The Amazon outage that took place a few weeks ago was rightfully referred to as “the computing equivalent of an airplane crash”. Amazon’s Elastic Compute Cloud (EC2) outage rendered hundreds of clients that rely on its services, unable to access data, experience major server interruptions and some sites to be entirely shut down.
Image Source: Cdyne
Most of the media attention surrounding the outage focused on it crashing more popular sites like Reddit, HootSuite, Foursquare and Quora. But it was the start-ups, the small bloggers and an array of online service providers like Heroku that were hit the hardest.
Analysts say that because smaller websites are less apt to pay for extensive backup and recovery services they suffered permanent data loss. Amazon said it would offer a 10-day credit to customers whose websites were affected.
The outage revived concerns and debate about whether or not cloud-based services are really ready to meet business needs that require virtually continuous uptime. Nevertheless, this was far from being the only instance where an outage disrupted web services.
Here are other major outages that shook the web.
When: May 14, 2009
In their blog, Google reported that an error in one of their systems caused them to direct some of their web traffic through Asia, which created a traffic jam. And a major jam it was.

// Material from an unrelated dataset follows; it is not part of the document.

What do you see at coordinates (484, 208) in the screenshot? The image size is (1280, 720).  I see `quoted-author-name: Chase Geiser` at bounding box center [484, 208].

It caused its search site as well as its other properties including YouTube, Gmail, Google Analytics, Google Maps, Google Docs, AdSense and Blogger to run exceptionally slowly or not at all. Considering the influx of people and businesses migrating to Google services like calendar, docs and email, the blow was felt hard globally.
The productivity of the US workforce rose two-fold and office managers everywhere rejoiced.
Actually, Facebook called it the site’s worst outage in 4 years. Some glitch occurred with an automated system that was meant to prevent errors and the technical difficulties were so severe that Facebook had to shut down the entire site to fix the problem. For two days, the site was unavailable to most of its 550 million users. Even the “Like” button vanished from hundreds of sites during and left many websites that use the system with errors on their pages.
When: June 2010
Twitter said June was the site’s worst month in terms of “stability and service”. The popular microblogging site had been working through system modifications in order to provide greater stability. This was of course happening while the site was experiencing record traffic. With all the Vuvuzela rage during the summer’s World Cup games, Twitter suffered repeated outages when user activity spiked to unprecedented levels.
Twitter had encountered its first major outage during the January earthquake in Haiti.
When: December 6, 2010
Tumblr and its microblogs were down for nearly 24 hours. It seems that during a planned maintenance (that wasn’t supposed to interrupt service), an issue arose that took down a critical database cluster. Tumblr’s downtime, similar to that of Twitter was also the result of its success. By that time, the site was generating over 500 million page views each month.
When: August 19, 2010
A huge Gap promotion ($25 for $50 worth of Gap apparel) drove so much traffic to the Groupon site that it managed to crash the #1 Deals site’s servers. Groupon put up a 404 error statement indicating the high demand for the Gap deal brought down their site. Despite technical difficulties, 400,000 Groupons were sold, and the deal still brought in $11 million in revenues.
When: April 21, 2011
For some companies, outages aren’t temporary. Perhaps the most disastrous outage yet has been the PlayStation Network’s three week outage. Some 70 million of Sony’s 77 million registered users had their records compromised, including credit card information. At two weeks the outage had already set Sony back by $20 million. It seems hackers are responsible for the outage. While many speculated that Anonymous was behind the malicious hack, (in early April they accused Sony of censorship, violating privacy rights and abusing the legal system, on their open-posting site AnonNews) the group denied any responsibility for the outage.
If you are on the PlayStation network it is highly recommended that you change your passwords and cancel your credit card, if you haven’t done so already.
Overall, AWS and these other major outages have illustrated the limits of technology and the underlying prospect for human error. The biggest lessons these companies can learn is to improve security measures and transparency with their customers in order to keep people in the loop when mistakes happen. Because mistakes are bound to happen.